New METRO contract fixes issues voiced by federal agency

HOUSTON

During a meeting Thursday, METRO Board of Directors gave the green light to purchase 39 light-rail vehicles for the lines currently under construction from CAF USA, a subsidiary of Spain's Construcciones y Auxiliar de Ferrocarriles.

The new contract would overwrite the previous one that raised red flags with the Federal Transit Administration. Earlier this month, METRO had agreed to buy the rail cars from CAS, but the federal agency claimed that the deal bypassed numerous federal rules aimed at protecting taxpayer dollars from getting sent overseas.

Federal authorities told METRO if it still wanted federal funding for the rail lines, it had to re-bid out the building of the light rail cars by following protocol. CAS then placed its new bid of $153.1 million and METRO accepted the offer.

"The proposal submitted by CAF USA was the best value for the New METRO and it is fully compliant with the Federal Transit Administration (FTA) and Buy America," said METRO Board Chairman Gilbert Garcia in a press release issued Thursday.

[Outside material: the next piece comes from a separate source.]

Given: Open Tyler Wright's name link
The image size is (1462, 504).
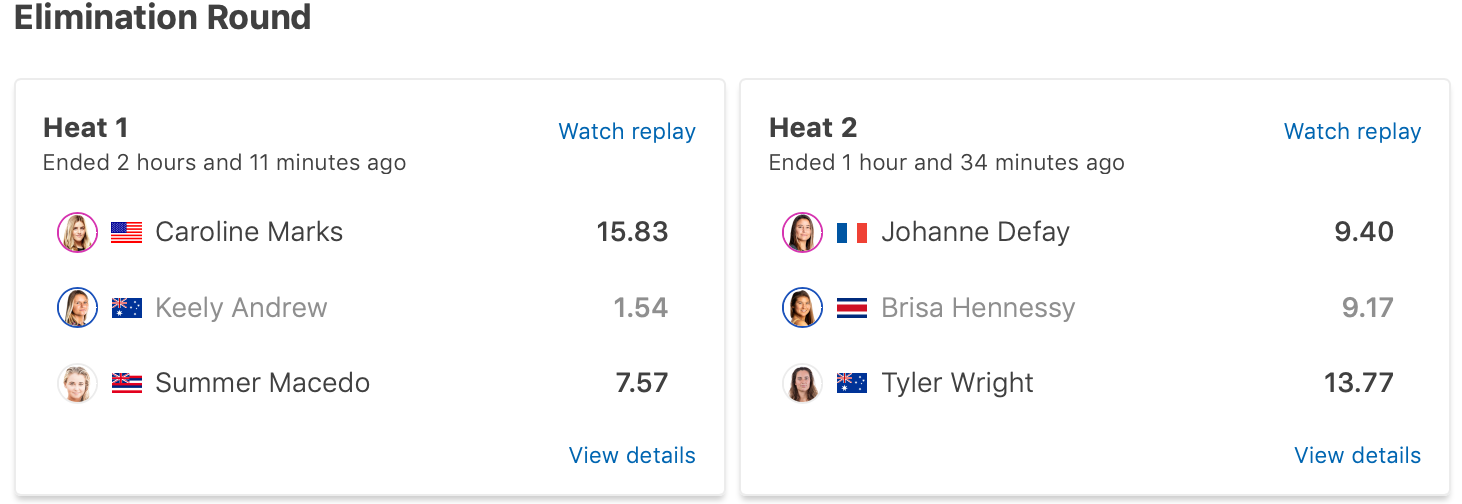Looking at the screenshot, I should (957, 383).
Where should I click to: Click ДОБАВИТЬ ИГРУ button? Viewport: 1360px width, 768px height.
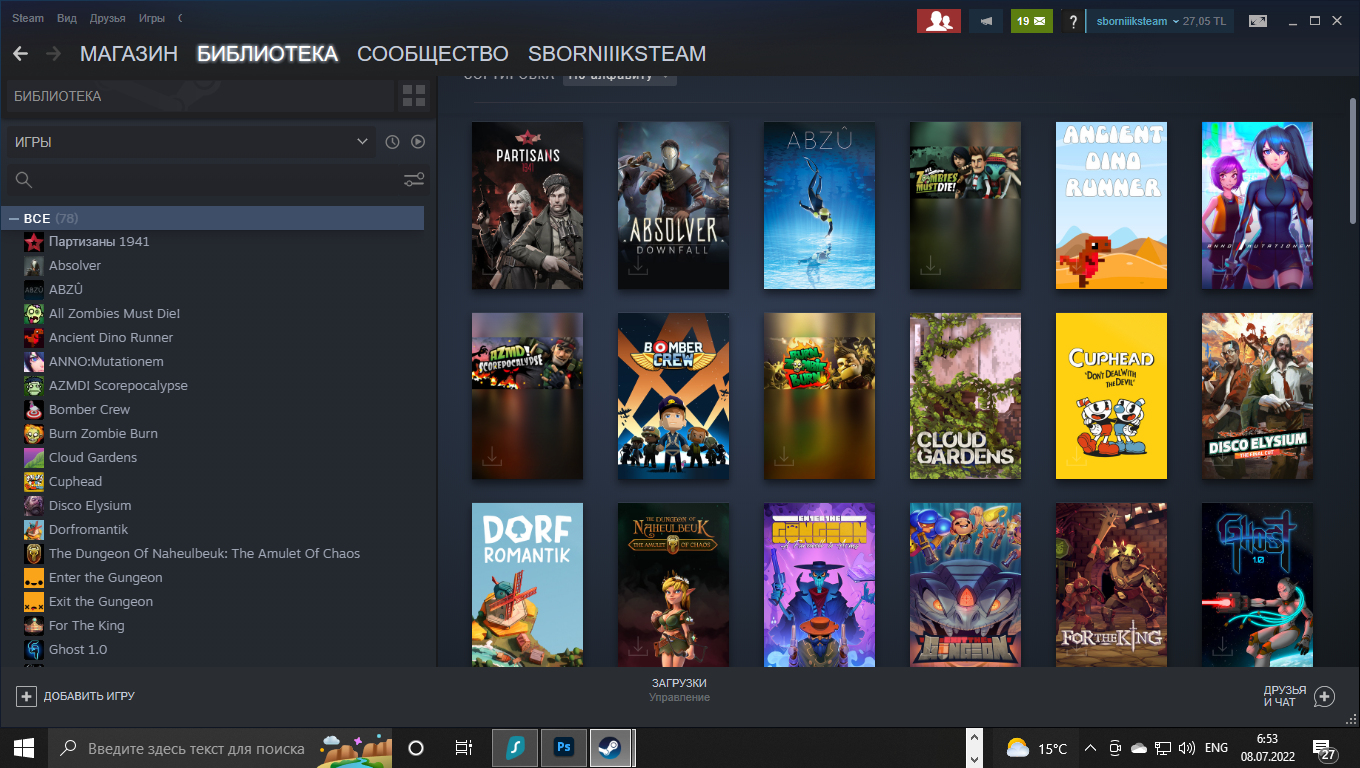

According to the release, the Federal Transit Administration is OK with the deal as long as METRO meets the following stipulations:

  • METRO would successfully negotiate termination of the former CAF contract
  • Develop an FTA-approved acquisition plan in full compliance with all FTA requirements including Buy America
  • Develop an FTA-approved source selection plan disclosing all evaluation factors, their relative importance, and the basis for any award
  • Prepare an FTA-approved solicitation for the procurement of 39 LRV's Last year, the FTA determined the prior METRO administration had not followed appropriate procurement policies in the former CAF contract.